Well, hi. This is Val Campbell and I have been doing a lot of thinking lately about the whole Charlie Kirk situation. I posted something within the last couple of weeks, a list of my concerns having to do with what we were being told in the official narrative and how it didn't make sense.

There are hundreds, probably thousands of posts now on YouTube and on various social media platforms of everybody talking about this, and I think that that's great. I think it's important that we continue to keep this upfront and center. I'm concerned about public fatigue. This is a psychological process that's known, and I think that the bad guys are counting on it. They're counting on this getting so overwhelming that there's going to be so much about it, and then after a time people are just going to get numb. It's going to be like, "I don't want to hear about that anymore. I want to get on to the next thing."
We've seen this over and over again in history. Obviously the bad guys are aware of the psychology of the public, and I think we need to really, really keep that in mind from all different angles. But I can't let this thing just totally go. I don't want to be posting every day and talking about the latest thing or the latest theory or what this person's saying or what that person's saying, right? I've really held off of that, although I have been talking to a lot of people. It's a subject on the street. So, as you're running into somebody, you're saying, "Did you hear this thing or did you see this latest thing?"
I want to point out that there is a principle at stake here, a principle at play. And that principle is, well, first off, there's innocent until proven guilty. And then there's a second principle that I think is very, very important here, and it is guilty beyond a reasonable doubt. This becomes very critical in this case because as you have hundreds, thousands of people, thousands, tens of thousands maybe, I don't know, that are looking at this official narrative.
I was at the dump today, literally of all places, the transfer station. We're throwing cardboard in the recycle bin and I strike up a conversation with the guy next to me and he's a hunter. We're talking about this and he said the same thing. He says, "Look, I don't know exactly what happened, but there's no way—there is no way—that that was an entry wound from a .306. I hunt with a .306. I've seen it tumble deer straight over backwards. I've seen that ballistic round." He said it would have made an enormous hole coming out the other side, and there's no way that anything involving a human neck is going to stop it from exploding out the backside.

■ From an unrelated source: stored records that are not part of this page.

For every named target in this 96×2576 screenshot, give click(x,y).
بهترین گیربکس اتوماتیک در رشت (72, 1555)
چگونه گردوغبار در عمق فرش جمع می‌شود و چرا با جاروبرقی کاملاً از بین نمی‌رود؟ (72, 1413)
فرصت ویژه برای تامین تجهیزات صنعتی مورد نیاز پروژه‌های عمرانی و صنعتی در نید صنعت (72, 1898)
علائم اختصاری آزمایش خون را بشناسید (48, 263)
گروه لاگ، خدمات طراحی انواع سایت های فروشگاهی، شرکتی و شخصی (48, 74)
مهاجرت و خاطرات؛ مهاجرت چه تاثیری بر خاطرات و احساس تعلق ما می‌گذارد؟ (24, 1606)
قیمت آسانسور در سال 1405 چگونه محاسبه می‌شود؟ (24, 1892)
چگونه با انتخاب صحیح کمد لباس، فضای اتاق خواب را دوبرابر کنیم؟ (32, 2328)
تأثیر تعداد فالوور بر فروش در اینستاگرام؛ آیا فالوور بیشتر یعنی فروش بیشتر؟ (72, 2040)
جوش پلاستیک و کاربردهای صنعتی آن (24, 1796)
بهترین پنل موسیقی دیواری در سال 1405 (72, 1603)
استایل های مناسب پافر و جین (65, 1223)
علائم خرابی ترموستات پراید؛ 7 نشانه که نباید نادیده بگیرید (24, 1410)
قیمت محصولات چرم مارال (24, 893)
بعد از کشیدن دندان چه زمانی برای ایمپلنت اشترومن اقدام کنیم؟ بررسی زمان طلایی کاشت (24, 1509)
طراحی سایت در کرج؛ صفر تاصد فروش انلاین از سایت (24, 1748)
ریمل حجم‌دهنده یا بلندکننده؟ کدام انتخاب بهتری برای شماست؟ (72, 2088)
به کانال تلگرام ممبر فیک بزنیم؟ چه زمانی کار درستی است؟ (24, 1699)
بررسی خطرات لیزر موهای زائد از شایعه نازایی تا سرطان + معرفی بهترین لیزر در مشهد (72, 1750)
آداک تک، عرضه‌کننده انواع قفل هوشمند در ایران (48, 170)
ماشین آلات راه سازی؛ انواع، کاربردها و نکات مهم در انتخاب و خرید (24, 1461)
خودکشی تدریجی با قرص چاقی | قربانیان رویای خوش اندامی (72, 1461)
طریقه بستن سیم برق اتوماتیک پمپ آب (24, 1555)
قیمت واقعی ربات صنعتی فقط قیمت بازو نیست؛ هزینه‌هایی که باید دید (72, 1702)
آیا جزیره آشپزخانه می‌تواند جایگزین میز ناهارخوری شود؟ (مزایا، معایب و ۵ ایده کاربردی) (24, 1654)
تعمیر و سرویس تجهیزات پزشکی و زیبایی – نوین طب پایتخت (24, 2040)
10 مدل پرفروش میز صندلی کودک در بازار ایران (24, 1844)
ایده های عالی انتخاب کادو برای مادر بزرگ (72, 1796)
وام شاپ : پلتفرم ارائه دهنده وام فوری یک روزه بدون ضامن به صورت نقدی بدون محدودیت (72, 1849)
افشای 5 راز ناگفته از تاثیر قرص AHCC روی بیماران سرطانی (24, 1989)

I mean, this guy hunts deer with a .306. I've shot .306. I've shot .3030s. I've shot 7.62 by 39s. All 30 caliber rounds. We know what this ballistic does. Okay, the whole scenario of this, we might have disagreements on the rooftop question or this or that or something else, but there are thousands, tens of thousands of subject matter experts, maybe not on the whole realm, but in individual pieces who have tremendous amounts of experience who have looked at this and said, "There's no way. That official narrative makes zero sense. It doesn't make any sense."
So, how does that play into this idea that they're rushing this kid into the legal system? This Tyler Robinson, rushing this guy into the legal system, and they have publicly announced that they're going to seek the death penalty. How does this not prejudice juries? This is too big of a trial. This is too big of an issue. Everybody knows about it. Everybody's got an opinion. How does this become an impartial jury? This is just bizarre.
In fact, that's what another thing this guy said. He said, "I don't see any way that they don't find this guy guilty just because they've got to pin this on somebody. They've got to move it through." And I said, "That might be the case, but the more of us that are talking about this, the more people that are standing up and not giving in to media fatigue, raises the bar for the bad guys." We all know who a lot of them are.

We don't need to go down that path because I don't know who's the specific here, but there's some in our government, some in every government. These are the underground people. These are the alphabet companies or the alphabet agencies, right? You know what we're saying. And that's who plots and plans these things for whatever purpose we don't know exactly.